The Chocolate Drops spent time woodshedding with Thompson in their early days, playing with him at his Mebane home as well as various festivals including Merlefest (where they recorded a live album together in 2008). Rhiannon Giddens remembers the first time Thompson heard Dom Flemmons playing a jug during an early Chocolate Drops jam session.
"Joe had never heard jug in a fiddle tune before and he would turn around while playing and just give a look," Giddens said, laughing at the memory. "He'd go back to playing, then turn around and look again. He finally decided it was o.k., and we knew without him having to say anything. That was Joe, always real subtle and gentle. He'd never say, 'You're not playing that right.' It was always, 'That might be just a little too fast.' Not saying it was good or bad, just nudging it along until we were where he wanted us to be."
The Chocolate Drops weren't the only youngsters to learn from the master, either.
"Nobody was too big or too little for Joe to sit down and pick with," said Larry Vellani, a musician from Mebane who often played with Thompson. "He never met a stranger. If you were into music, Joe was into you. Just that straightfoward. Everywhere he went, he left kernals of wisdom, good sense and good musical taste."

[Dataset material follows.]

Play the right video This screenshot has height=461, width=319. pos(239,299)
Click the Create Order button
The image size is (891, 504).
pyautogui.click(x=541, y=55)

In recognition of his influence, Thompson was awarded an NEA National Heritage Fellowship in 2007, to go with a North Carolina Heritage Award he won in 1991. He was a peerless fiddle player, and also one of those rare people about whom unkind things are almost never said.
"Joe Thompson was a gentleman, and a gentle man," said Joe Newberry, another of Thompson's frequent playing partners. "To hear his legacy in a younger generation of musicians is very satisfying to all of us who play this kind of music. He really was a one-of-a-kind fiddle player, and we're all lucky and honored to have just walked in his garden."